The Packers’ second- and third-stringers on offense were a bit overmatched by the Chiefs’ regulars, as Green Bay produced just four first downs and 66 total yards, and allowed a safety, after the No. 1 offense departed.

The reserves on defense told another story, though, especially outside linebacker Vic So’oto. Facing a Chiefs starting unit that replaced only quarterback Matt Cassel with backup Tyler Palko in the second quarter when Cassel was buried for a sack by nose tackle Howard Green, the undrafted rookie So’oto might have been the best player on the field.

He had 1½ sacks, forced a fumble by Kansas City’s top back, Jamaal Charles, in the first quarter, and intercepted a Palko pass in the flat intended for running back Dexter McCluster in the third quarter. So’oto returned the pick 33 yards for a touchdown for what turned out to be the winning points.

Afterward, the modest So’oto was only thinking about all the things outside linebackers coach Kevin Greene is going to correct him on, such as allowing the tight end to release to the wrong side on the play he got the interception. But, of course, if he gets that chance to review the film with Greene, it means So’oto has made the team and that will make the criticism well worth taking.

“I made a lot of mistakes and there’s a lot to clean up, but for the most part I just tried to lay it all out on the field,” So’oto said. “I could have had a couple more sacks, if I went inside instead of outside. ‘KG’ will be very disappointed in me.
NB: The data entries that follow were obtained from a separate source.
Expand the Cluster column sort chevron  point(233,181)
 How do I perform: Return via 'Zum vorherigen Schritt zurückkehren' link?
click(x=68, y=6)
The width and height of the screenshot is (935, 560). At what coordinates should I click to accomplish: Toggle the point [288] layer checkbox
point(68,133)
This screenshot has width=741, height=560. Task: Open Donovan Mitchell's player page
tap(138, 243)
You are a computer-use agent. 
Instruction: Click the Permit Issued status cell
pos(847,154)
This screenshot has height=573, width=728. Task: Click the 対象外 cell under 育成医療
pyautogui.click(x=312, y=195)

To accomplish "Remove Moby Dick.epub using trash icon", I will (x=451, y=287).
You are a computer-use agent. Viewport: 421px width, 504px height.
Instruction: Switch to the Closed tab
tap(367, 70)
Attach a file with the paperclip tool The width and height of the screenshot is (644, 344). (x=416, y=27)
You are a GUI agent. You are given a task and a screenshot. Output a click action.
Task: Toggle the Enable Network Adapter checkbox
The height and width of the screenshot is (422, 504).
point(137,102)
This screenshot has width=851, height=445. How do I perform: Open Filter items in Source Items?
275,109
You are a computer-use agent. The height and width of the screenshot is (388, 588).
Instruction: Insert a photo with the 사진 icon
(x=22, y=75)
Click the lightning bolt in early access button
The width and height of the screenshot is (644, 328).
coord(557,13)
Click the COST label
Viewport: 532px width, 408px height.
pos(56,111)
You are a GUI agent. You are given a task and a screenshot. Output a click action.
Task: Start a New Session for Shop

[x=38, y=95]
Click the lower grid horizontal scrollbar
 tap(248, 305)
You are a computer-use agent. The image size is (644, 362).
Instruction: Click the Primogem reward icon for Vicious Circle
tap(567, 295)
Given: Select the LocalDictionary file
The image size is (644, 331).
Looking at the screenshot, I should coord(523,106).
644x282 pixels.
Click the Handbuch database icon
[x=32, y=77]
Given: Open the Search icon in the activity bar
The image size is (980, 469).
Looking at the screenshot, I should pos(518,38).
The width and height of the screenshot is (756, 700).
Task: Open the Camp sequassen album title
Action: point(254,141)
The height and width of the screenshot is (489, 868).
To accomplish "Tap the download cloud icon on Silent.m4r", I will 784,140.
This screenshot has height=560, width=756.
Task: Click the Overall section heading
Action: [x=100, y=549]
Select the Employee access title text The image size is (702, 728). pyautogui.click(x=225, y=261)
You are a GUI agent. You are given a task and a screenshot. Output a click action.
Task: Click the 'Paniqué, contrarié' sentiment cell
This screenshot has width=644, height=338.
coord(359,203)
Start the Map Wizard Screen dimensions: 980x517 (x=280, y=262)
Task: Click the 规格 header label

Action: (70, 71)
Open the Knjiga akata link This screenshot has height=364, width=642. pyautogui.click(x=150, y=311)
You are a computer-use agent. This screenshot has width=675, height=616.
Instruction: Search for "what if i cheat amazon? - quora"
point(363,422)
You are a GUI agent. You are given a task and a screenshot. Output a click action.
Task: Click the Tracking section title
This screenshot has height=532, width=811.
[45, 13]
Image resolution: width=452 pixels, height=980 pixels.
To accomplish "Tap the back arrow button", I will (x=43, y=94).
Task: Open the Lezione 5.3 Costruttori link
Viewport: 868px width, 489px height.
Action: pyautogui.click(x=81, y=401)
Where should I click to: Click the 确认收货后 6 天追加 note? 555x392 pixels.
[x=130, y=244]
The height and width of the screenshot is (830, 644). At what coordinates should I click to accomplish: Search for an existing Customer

Hopefully, I get a chance to come back here and show him I can do it.”

That would “mean the world” to So’oto, who didn’t even get an invite to the scouting combine coming out of BYU and who was determined to make it to all his morning workouts despite a newborn daughter waking up every two hours through the winter and spring.

“People doubted me,” So’oto said. “I had coaches at my school say to me, ‘What are you going to do now?’ right after football season. That kind of hurt me.

“My wife said, ‘What’s plan B?’ and I said there is no plan B. I’m playing football.”

So’oto’s pick-six was one of five Kansas City turnovers, three of which led to 13 second-half points for the Packers. All sorts of roster-bubble players got in on the turnover-fest, as cornerback Pat Lee recovered two fumbles and linebacker Cardia Jackson had a fumble recovery and an interception, the former forced by cornerback Brandian Ross and the latter off a deflection by safety Anthony Bratton.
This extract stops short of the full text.